0

I have a problem with my ES queries where they fail because of having array indexes in their query strings. This happens because my following approach. I flatten the JSON requests that I get with the following method.

private void flattenJsonRequestToMap(String currentPath, JsonNode jsonNode, Map<String, Object> map) {
        if (jsonNode == null || jsonNode.isNull()) {
            map.remove(currentPath);
        } else if (jsonNode.isObject()) {
            ObjectNode objectNode = (ObjectNode) jsonNode;
            Iterator<Map.Entry<String, JsonNode>> iter = objectNode.fields();
            String pathPrefix = currentPath.isEmpty() ? "" : currentPath + ".";

            while (iter.hasNext()) {
                Map.Entry<String, JsonNode> entry = iter.next();
                flattenJsonRequestToMap(pathPrefix + entry.getKey(), entry.getValue(), map);
            }
        } else if (jsonNode.isArray()) {
            ArrayNode arrayNode = (ArrayNode) jsonNode;
            for (int i = 0; i < arrayNode.size(); i++) {
                flattenJsonRequestToMap(currentPath + "[" + i + "]", arrayNode.get(i), map);
            }
        } else if (jsonNode.isValueNode()) {
            ValueNode valueNode = (ValueNode) jsonNode;
            map.put(currentPath, valueNode.asText());
        } else {
            LOGGER.error("JSONNNode unexpected field found during the flattening of JSON request" + jsonNode.asText());
        }
    }

When the Json requests have lists in them, my flattened map looks like below.

myUserGuid -> user_testuser34_ibzwlm
numberOfOpenings -> 1
managerUserGuids[0] -> test-userYspgF1_S3P6s
accessCategories[0] -> RESTRICTED
employeeUserGuid -> user_user33_m1minh

Now I construct ES Query with the following method using the above map.

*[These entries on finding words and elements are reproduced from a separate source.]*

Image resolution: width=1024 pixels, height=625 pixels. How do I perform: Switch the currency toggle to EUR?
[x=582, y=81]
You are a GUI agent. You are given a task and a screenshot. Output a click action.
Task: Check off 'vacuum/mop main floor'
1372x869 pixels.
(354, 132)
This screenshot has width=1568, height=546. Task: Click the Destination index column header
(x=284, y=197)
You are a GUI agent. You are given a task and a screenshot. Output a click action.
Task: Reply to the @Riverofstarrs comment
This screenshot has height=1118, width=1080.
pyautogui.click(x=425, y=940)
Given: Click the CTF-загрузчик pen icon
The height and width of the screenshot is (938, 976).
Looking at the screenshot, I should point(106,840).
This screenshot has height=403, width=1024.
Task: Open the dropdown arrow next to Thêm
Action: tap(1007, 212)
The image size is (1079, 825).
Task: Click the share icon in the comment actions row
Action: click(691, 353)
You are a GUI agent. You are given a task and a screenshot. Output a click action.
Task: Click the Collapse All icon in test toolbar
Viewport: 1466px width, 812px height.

public SearchResponse searchForExactDocument(final String indexName, final Map<String, Object> queryMap)
            throws IOException {
        BoolQueryBuilder queryBuilder = QueryBuilders.boolQuery();
        queryMap.forEach((name, value) -> {
            queryBuilder.must(QueryBuilders.matchPhraseQuery(name, value));
            LOGGER.info("QueryMap key: {} and value: {} ", name, value);
        });
        return this.executeSearch(indexName, queryBuilder);
    }

As you can already see, it ends up executing the query below, with the array indexes in them. My mapping structure is as follows.

{
  name=job,
  type=_doc,
  mappingData={
    properties={
    
      myUserGuid ={
        type=text,
        fields={
          keyword={
            ignore_above=256,
            type=keyword
          }
        }
      },
      numberOfOpenings ={
        type=long
      },
      numOfUsage={
        type=long
      },
      accessCategories ={
        type=text,
        fields={
          keyword={
            ignore_above=256,
            type=keyword
          }
        }
      },
      managerUserGuids ={
        type=text,
        fields={
          keyword={
            ignore_above=256,
            type=keyword
          }
        }
      },
      employeeUserGuid ={
        type=text,
        fields={
          keyword={
            ignore_above=256,
            type=keyword
          }
        }
      }
  }
}

Because of the appended array index next to the name, the queries don't return any search results. How can I navigate this issue? One option I see is removing the array index using flattening the map, however I need to be able to construct a POJO object which has list for those fields in concern, using the flattened map. Would appreciate any advice/suggestions. Thanks a lot in advance.

AnOldSoul
  • 4,017
  • 12
  • 57
  • 118

1 Answers1

0

Lists in ES are processed like just having few values for one field so if you have "accessCategories": ["foo", "bar"] this doc will match both "accessCategories": "foo" and "accessCategories": "bar" though there is no way to make a query which would match only one ("foo" but not "bar") with this data schema.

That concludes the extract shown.